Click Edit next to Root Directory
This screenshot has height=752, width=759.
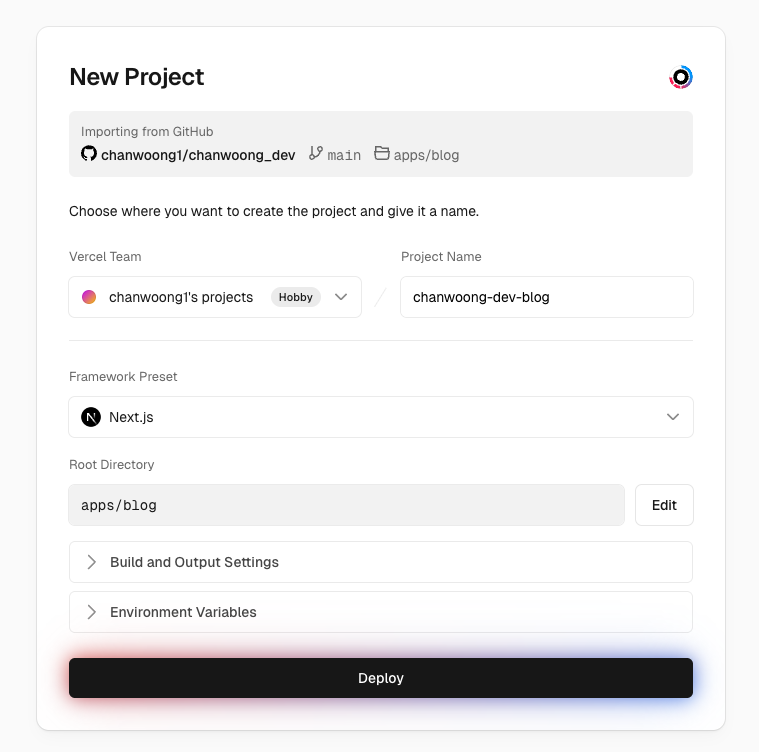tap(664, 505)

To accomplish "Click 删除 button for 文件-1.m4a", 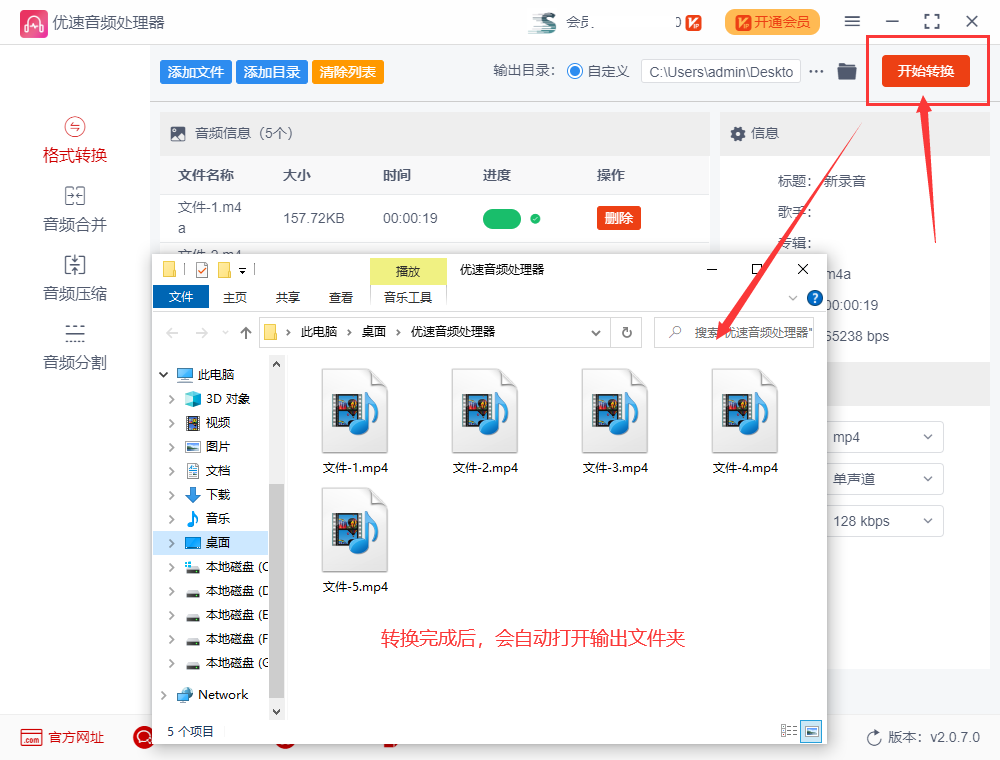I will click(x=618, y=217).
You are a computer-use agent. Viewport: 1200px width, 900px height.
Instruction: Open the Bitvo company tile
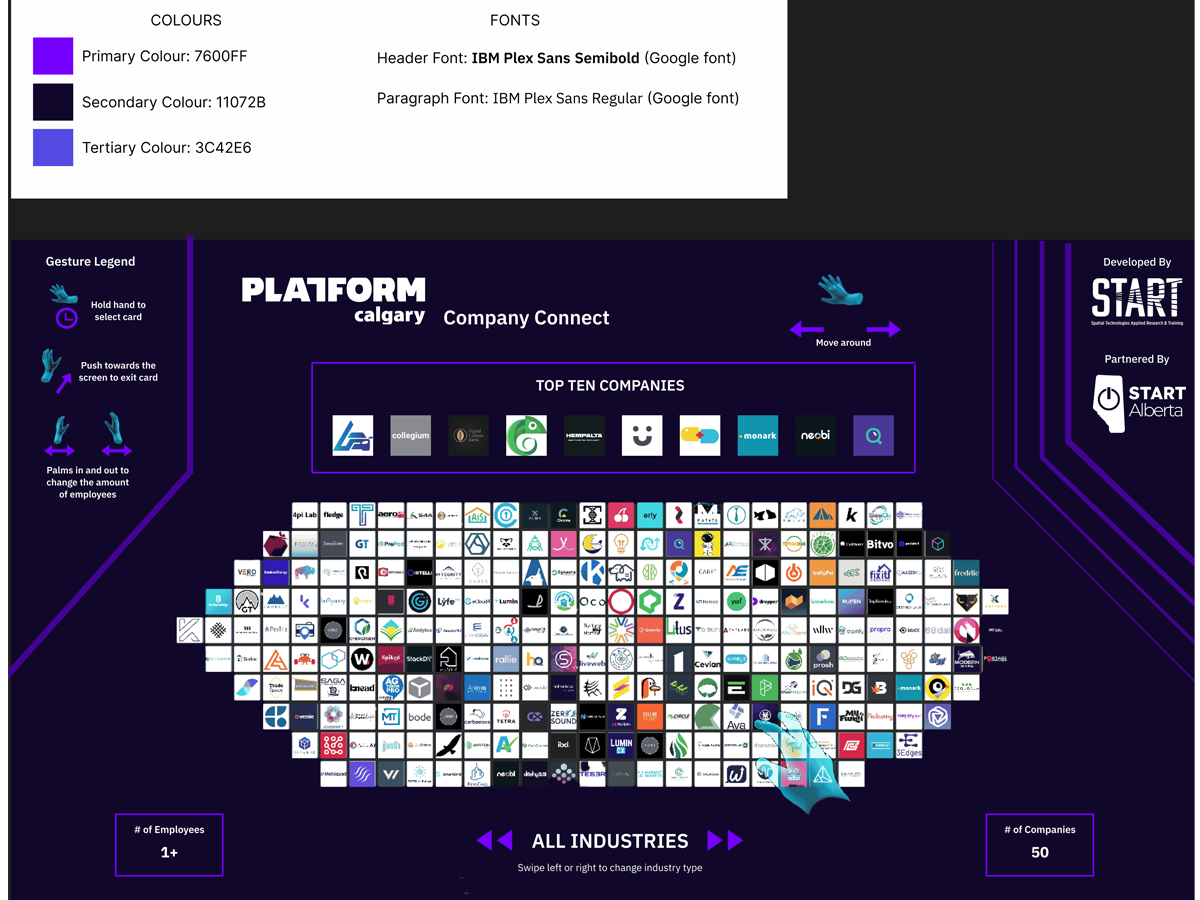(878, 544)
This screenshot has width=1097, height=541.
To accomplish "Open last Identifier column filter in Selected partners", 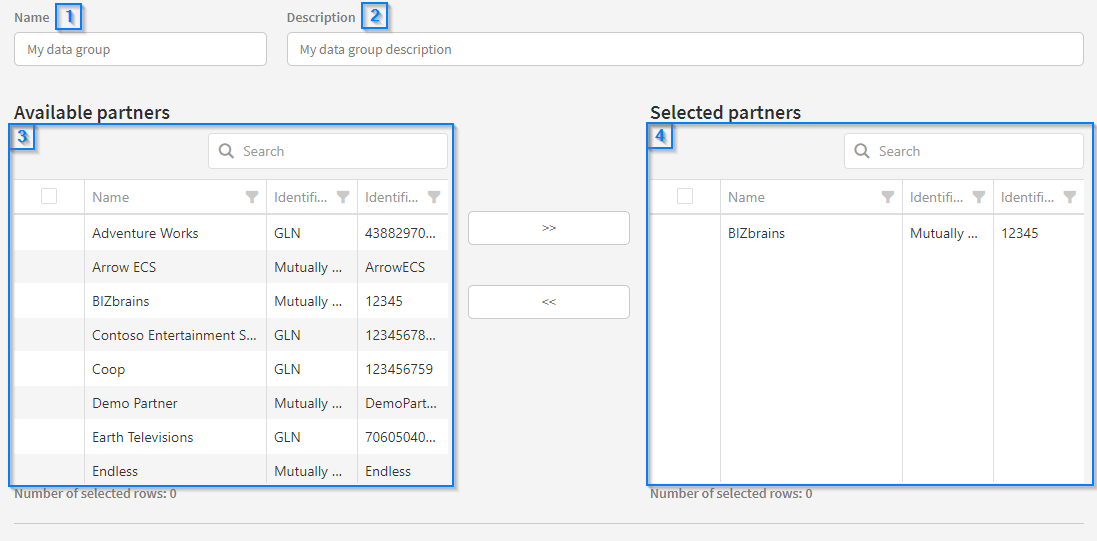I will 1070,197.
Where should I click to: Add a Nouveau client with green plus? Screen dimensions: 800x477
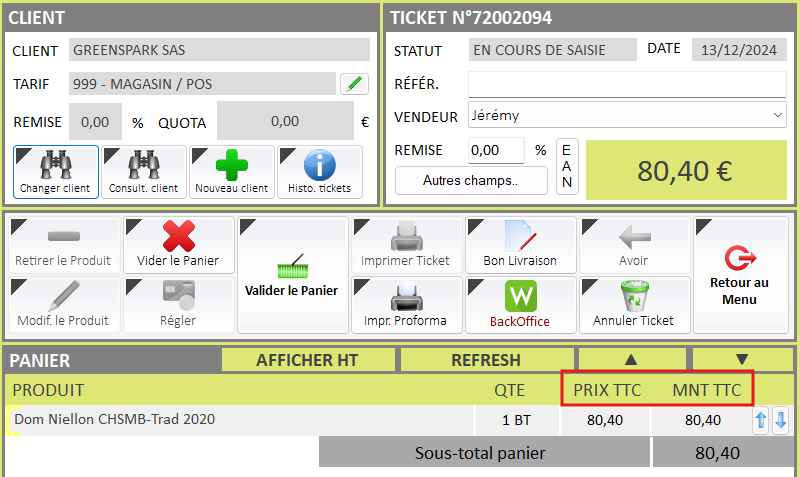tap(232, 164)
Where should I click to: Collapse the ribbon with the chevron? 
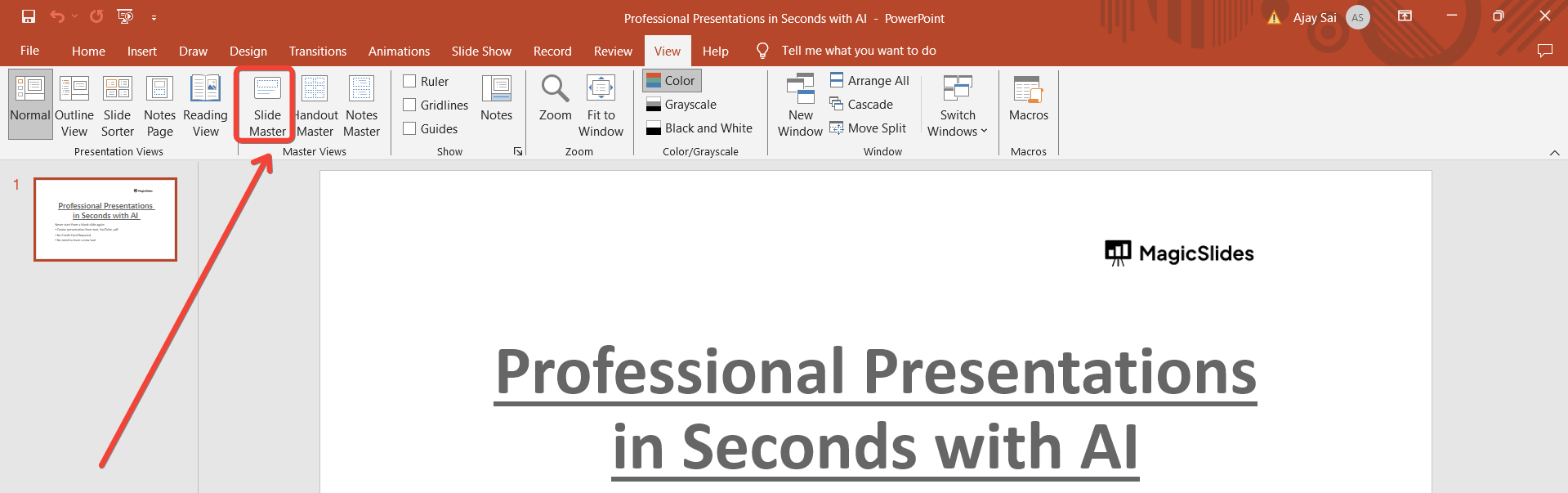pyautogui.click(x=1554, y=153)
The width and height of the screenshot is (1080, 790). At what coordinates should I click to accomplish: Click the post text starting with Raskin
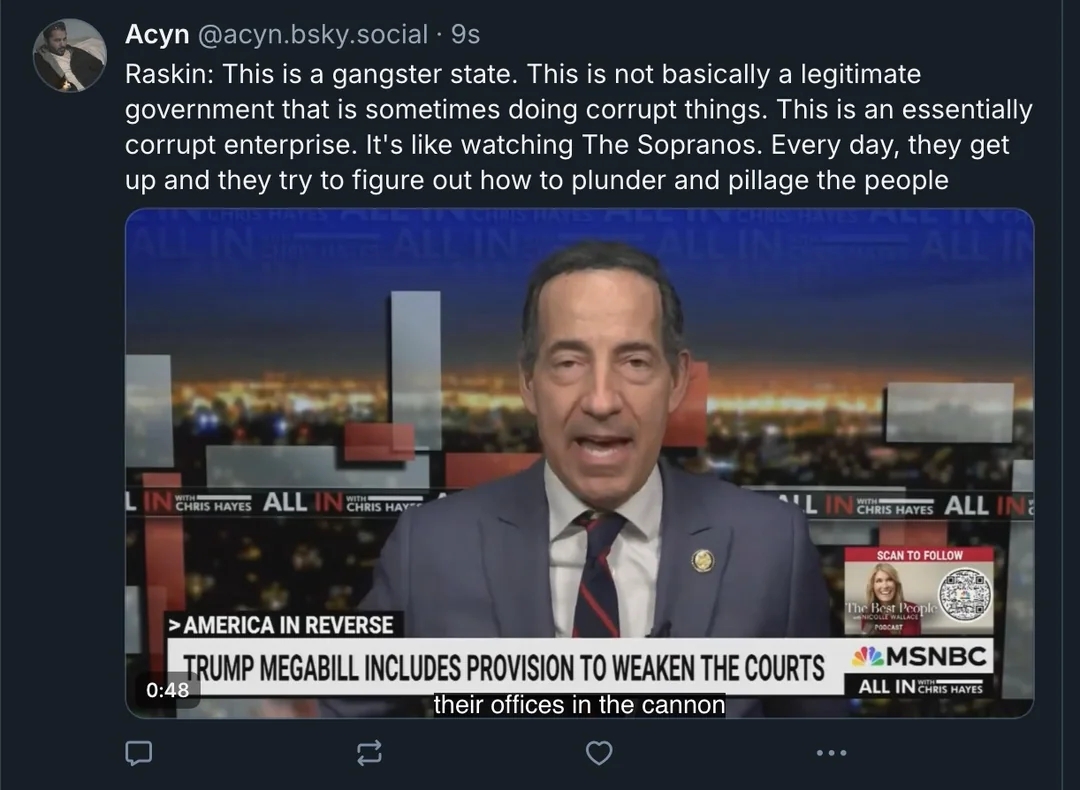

────────────────

**Exercise brief**
Copy out exactly the lines between the line that contains "Where should I click to: Add" and the last line of the records, both ends included; leave out every picture.

**Reply to the task**
Where should I click to: Add a Nouveau client with green plus? Screen dimensions: 800x477
tap(232, 164)
Where should I click to: Collapse the ribbon with the chevron? 
pyautogui.click(x=1554, y=153)
The width and height of the screenshot is (1080, 790). At what coordinates should I click to accomplish: Click the post text starting with Raskin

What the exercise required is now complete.